> DIRECTIONS FOR THIS TASK: Wherever "computer" shows up in the records below, copy the whole line.
(Beginning of RECORDED DATA)
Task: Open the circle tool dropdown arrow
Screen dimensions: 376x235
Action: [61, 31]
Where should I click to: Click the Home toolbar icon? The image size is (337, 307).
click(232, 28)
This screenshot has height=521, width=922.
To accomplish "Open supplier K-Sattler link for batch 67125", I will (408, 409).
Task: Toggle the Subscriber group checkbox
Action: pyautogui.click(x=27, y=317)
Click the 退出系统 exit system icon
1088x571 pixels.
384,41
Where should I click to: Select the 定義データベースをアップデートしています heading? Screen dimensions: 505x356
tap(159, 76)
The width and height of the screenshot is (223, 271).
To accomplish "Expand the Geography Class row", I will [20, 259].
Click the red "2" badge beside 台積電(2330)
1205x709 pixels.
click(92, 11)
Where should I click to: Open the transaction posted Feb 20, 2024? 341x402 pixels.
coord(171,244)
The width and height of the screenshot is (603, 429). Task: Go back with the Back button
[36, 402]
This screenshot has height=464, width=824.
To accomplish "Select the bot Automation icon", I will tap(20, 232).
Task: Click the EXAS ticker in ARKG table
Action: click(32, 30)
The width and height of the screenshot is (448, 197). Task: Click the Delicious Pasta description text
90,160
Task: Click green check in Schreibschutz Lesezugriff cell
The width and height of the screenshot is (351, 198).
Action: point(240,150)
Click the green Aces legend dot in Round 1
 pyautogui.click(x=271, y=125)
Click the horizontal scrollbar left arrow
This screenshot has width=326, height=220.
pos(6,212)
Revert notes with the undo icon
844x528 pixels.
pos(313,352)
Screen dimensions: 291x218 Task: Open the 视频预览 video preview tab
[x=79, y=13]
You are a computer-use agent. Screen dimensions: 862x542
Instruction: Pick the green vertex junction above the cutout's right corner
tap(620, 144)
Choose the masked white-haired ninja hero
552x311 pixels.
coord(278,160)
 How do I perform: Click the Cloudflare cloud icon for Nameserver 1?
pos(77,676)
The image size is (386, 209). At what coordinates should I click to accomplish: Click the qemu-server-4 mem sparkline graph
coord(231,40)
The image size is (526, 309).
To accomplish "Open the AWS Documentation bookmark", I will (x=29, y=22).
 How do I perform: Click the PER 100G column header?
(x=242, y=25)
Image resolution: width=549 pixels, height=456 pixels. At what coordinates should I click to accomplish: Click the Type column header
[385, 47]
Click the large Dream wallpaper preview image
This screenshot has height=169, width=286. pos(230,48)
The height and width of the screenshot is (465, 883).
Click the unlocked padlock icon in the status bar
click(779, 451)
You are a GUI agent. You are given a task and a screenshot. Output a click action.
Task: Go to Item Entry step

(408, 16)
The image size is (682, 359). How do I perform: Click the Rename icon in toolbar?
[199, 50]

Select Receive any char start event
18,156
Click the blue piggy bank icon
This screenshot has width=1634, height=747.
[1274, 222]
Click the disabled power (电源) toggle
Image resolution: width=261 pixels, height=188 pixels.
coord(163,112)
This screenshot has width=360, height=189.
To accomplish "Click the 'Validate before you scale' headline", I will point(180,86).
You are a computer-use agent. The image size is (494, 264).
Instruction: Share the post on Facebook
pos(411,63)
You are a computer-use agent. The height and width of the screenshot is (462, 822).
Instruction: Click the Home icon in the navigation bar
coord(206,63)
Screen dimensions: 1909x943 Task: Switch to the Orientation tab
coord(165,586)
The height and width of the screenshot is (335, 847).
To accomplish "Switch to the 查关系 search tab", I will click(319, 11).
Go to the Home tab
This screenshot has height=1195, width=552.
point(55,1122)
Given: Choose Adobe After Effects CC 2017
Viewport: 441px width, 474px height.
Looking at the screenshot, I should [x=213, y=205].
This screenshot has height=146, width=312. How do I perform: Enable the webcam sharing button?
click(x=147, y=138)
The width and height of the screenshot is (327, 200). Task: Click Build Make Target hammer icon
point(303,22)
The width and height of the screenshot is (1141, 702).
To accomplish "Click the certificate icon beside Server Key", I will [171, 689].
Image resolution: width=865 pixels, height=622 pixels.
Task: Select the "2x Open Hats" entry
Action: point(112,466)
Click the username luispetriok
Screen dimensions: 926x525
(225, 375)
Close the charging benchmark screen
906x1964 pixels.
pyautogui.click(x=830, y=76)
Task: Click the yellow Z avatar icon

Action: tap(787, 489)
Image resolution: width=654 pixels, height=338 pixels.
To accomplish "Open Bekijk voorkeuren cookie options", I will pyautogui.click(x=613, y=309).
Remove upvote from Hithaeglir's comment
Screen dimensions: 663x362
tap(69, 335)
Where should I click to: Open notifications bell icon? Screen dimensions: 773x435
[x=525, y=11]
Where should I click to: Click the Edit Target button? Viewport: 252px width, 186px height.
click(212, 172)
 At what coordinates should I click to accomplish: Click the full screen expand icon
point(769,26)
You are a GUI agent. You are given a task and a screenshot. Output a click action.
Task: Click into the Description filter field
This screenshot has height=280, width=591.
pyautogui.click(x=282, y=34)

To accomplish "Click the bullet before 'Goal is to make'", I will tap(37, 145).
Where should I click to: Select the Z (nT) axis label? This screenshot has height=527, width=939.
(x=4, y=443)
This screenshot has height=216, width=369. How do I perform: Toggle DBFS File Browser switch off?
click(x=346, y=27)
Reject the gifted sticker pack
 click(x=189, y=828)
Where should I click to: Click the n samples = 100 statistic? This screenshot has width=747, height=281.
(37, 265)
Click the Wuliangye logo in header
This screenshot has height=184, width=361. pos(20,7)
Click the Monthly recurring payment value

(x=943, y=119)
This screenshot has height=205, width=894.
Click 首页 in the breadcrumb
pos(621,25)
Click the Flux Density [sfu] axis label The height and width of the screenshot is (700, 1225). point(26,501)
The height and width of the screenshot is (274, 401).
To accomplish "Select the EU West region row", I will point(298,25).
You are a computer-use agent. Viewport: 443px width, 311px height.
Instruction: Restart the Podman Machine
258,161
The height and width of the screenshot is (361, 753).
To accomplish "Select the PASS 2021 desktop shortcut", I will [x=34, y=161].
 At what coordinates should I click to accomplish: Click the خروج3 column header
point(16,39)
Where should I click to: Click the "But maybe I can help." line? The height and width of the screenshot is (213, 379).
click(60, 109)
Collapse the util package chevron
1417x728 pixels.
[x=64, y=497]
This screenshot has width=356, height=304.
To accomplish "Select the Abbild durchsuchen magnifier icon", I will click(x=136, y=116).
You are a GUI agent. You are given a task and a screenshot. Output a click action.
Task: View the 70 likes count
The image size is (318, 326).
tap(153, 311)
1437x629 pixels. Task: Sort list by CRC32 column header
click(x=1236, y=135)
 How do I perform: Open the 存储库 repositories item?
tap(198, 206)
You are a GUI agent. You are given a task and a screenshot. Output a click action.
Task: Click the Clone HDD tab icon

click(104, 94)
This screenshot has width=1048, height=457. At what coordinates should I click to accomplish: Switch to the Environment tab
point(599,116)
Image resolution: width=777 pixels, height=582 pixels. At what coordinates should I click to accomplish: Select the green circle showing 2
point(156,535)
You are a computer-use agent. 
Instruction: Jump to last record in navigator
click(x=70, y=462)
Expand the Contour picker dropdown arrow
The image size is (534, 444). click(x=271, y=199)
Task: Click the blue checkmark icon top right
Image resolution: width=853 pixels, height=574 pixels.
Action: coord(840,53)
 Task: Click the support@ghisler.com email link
(End of RECORDED DATA)
> WRITTEN REPLY:
You are a computer-use agent. Screen dimensions: 862x542
You are a computer-use agent. The image size is (494, 264).
You are a computer-use agent. The height and width of the screenshot is (462, 822).
You are a computer-use agent. Viewport: 443px width, 311px height.
You are a computer-use agent. 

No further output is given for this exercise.